Camila Vergara is a Marie Sklodowska-Curie Fellow at University of Cambridge working on a longue durée analysis of the rights of the common people from antiquity to the present. By focusing on the relation between inequality, corruption, and domination, her work is an economically engaged legal political theory that examines issues of political legitimacy and authority within different conceptions of liberty and the organizations of power and ethical structures they promote. Dr Vergara holds a PhD in Political Theory with specialization in Constitutional Law from Columbia University, an MA in Politics from the New School for Social Research, and an MA in Latin American Politics from New York University. Before coming to Cambridge, she was a postdoctoral research fellow in civil and political rights at Columbia Law School.

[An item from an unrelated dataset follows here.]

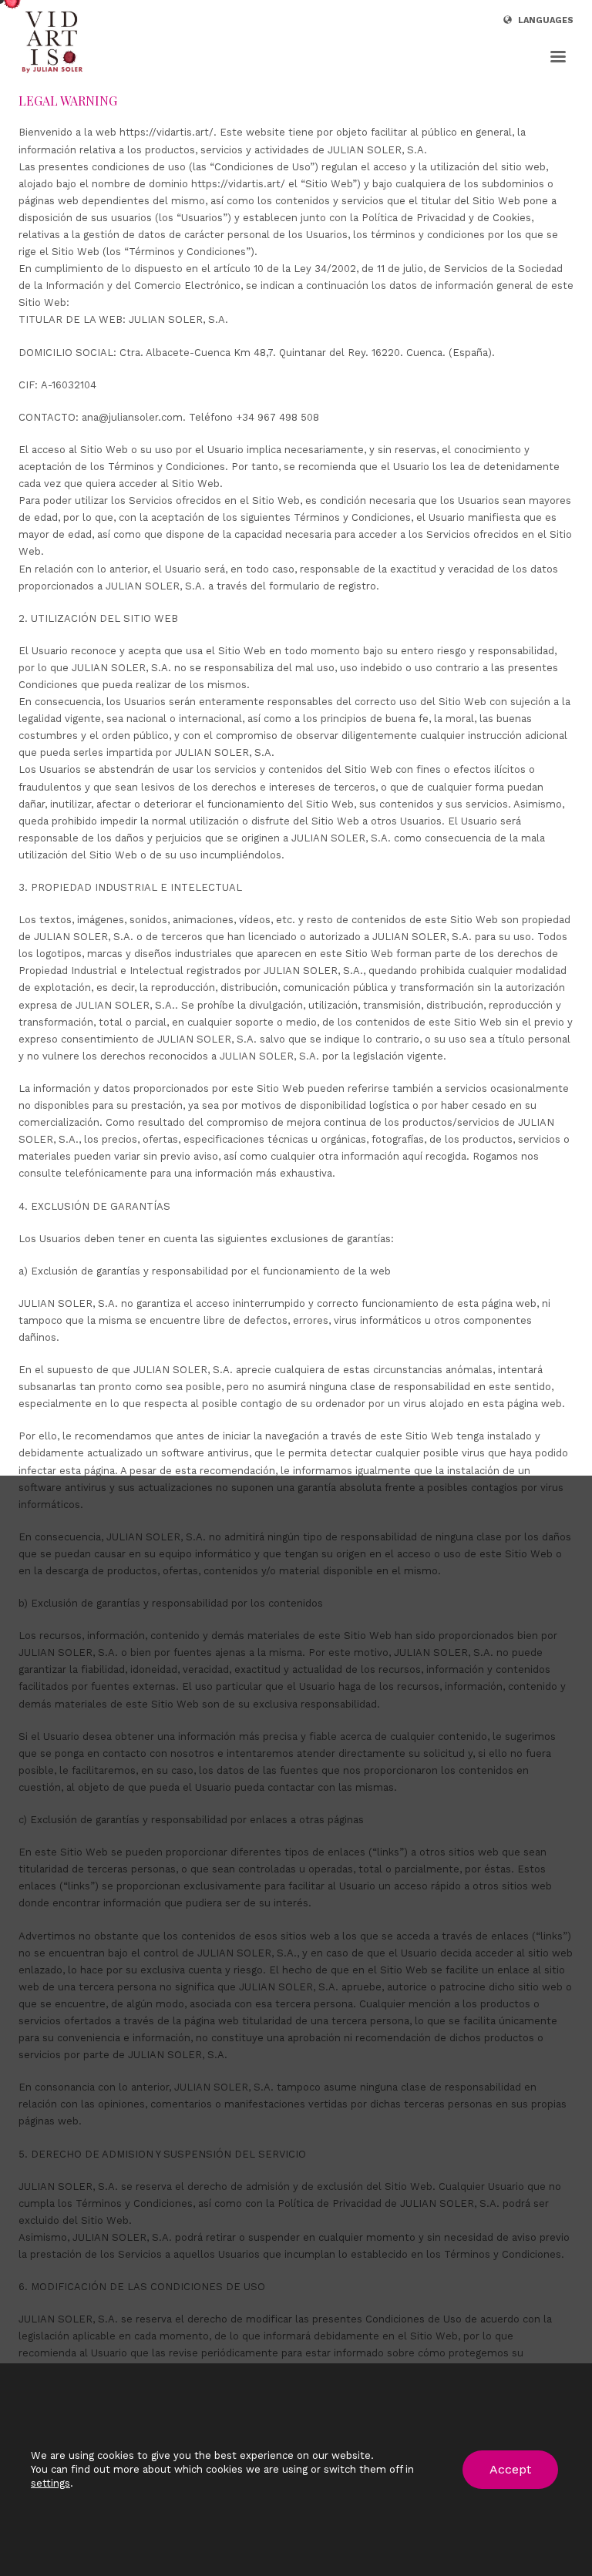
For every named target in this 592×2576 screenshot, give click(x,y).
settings (50, 2483)
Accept (510, 2469)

She is the author of «Systemic Corruption. Constitutional Ideas for an Anti-Oligarchic Republic», which theorizes the crisis of democracy from a structural point of view, arguing that representative governments suffer from a form of political decay connected to a constitutional deficit: the lack of popular institutions of accountability and the resulting unchecked oligarchization of power. Transcending critique, the book also proposed both a materialist constitutional method to study structural domination and a set of anti-oligarchic institutions.

Dr Vergara's work on corruption, populism, republicanism, and constitutional theory has been featured in leading international journals such as Philosophy & Social Criticism, the Journal of Political Philosophy, History of Political Thought, and REVUS Journal for Constitutional Theory and Philosophy of Law.

In addition to her work in academia, Dr Vergara is an advisor to international and grassroots organizations on civil and political rights, and on procedures and institutions for direct deliberative democracy. As a global public intellectual, her articles and interviews have been featured in mass media outlets such as New Left Review, Jacobin, Politico, Revista Plebeya, Il Manifesto Inret y Setenta e Quatro.